## [What is needed]
Using the catalog record for the AQUIS paper below, answer the following:
(a) Under what software does AQUIS operate?
(b) For how many facilities was the system originally designed, and how many use it now?
(c) Where and on what dates was the meeting listed in the record held?

(Excerpt provided begins)

QA procedures and emissions from nonstandard sources in AQUIS, a PC-based emission inventory and air permit manager [electronic resource].
- Washington, D.C. : United States. Dept. of Defense, 1996.
Oak Ridge, Tenn. : Distributed by the Office of Scientific and Technical Information, U.S. Dept. of Energy.
- Physical Description:
- 19 pages : digital, PDF file
- Additional Creators:
- Argonne National Laboratory
United States. Department of Defense
United States. Department of Energy. Office of Scientific and Technical Information
- The Air Quality Utility Information System (AQUIS) is a database management system that operates under dBASE IV. It runs on an IBM-compatible personal computer (PC) with MS DOS 5.0 or later, 4 megabytes of memory, and 30 megabytes of disk space. AQUIS calculates emissions for both traditional and toxic pollutants and reports emissions in user-defined formats. The system was originally designed for use at 7 facilities of the Air Force Materiel Command, and now more than 50 facilities use it. Within the last two years, the system has been used in support of Title V permit applications at Department of Defense facilities. Growth in the user community, changes and additions to reference emission factor data, and changing regulatory requirements have demanded additions and enhancements to the system. These changes have ranged from adding or updating an emission factor to restructuring databases and adding new capabilities. Quality assurance (QA) procedures have been developed to ensure that emission calculations are correct even when databases are reconfigured and major changes in calculation procedures are implemented. This paper describes these QA and updating procedures. Some user facilities include light industrial operations associated with aircraft maintenance. These facilities have operations such as fiberglass and composite layup and plating operations for which standard emission factors are not available or are inadequate. In addition, generally applied procedures such as material balances may need special treatment to work in an automated environment, for example, in the use of oils and greases and when materials such as polyurethane paints react chemically during application. Some techniques used in these situations are highlighted here. To provide a framework for the main discussions, this paper begins with a description of AQUIS.
- Published through SciTech Connect.
Air and Waste Management (AWM) annual meeting, Nashville, TN (United States), 23-28 Jun 1996.
Smith, A.E.; Monarch, M.; Tschanz, J.

(Excerpt provided ends)
(Supplied material begins)

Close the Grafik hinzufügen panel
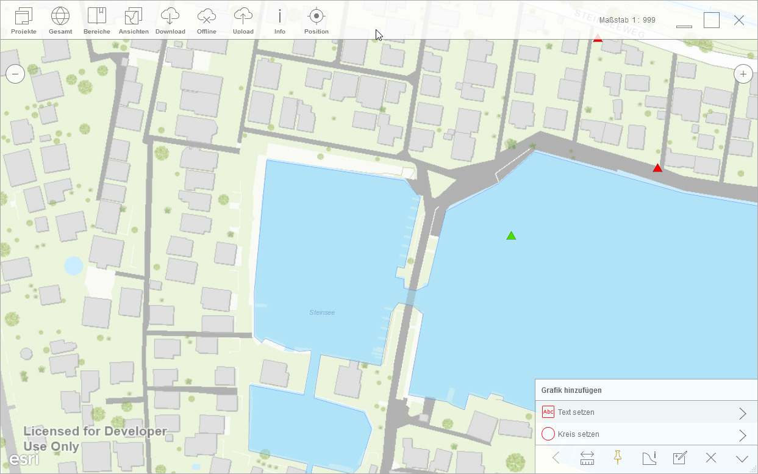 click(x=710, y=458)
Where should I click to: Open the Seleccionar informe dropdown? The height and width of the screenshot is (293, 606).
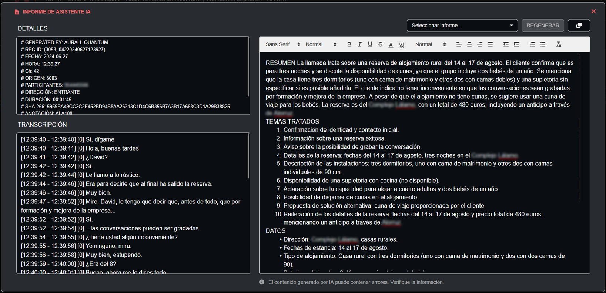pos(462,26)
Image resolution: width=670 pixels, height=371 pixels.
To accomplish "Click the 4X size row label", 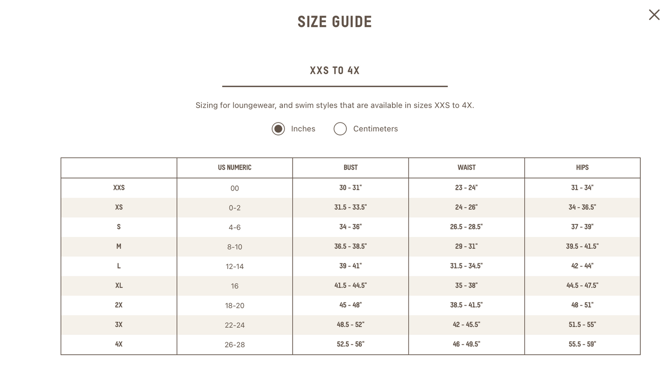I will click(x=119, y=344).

(Supplied material ends)
(Supplied material begins)

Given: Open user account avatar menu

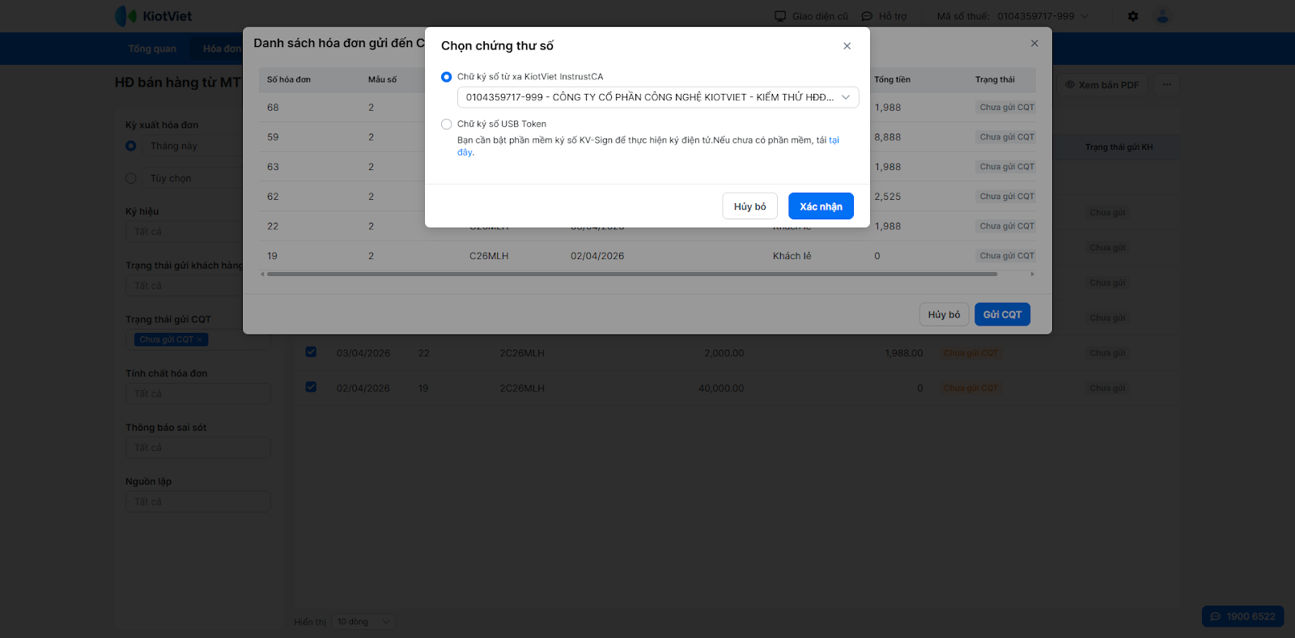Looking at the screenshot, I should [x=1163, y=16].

(Supplied material ends)

## [Written answer]
(a) dBASE IV.
(b) It was designed for 7 facilities of the Air Force Materiel Command, and more than 50 facilities now use it.
(c) Nashville, TN (United States), 23-28 Jun 1996.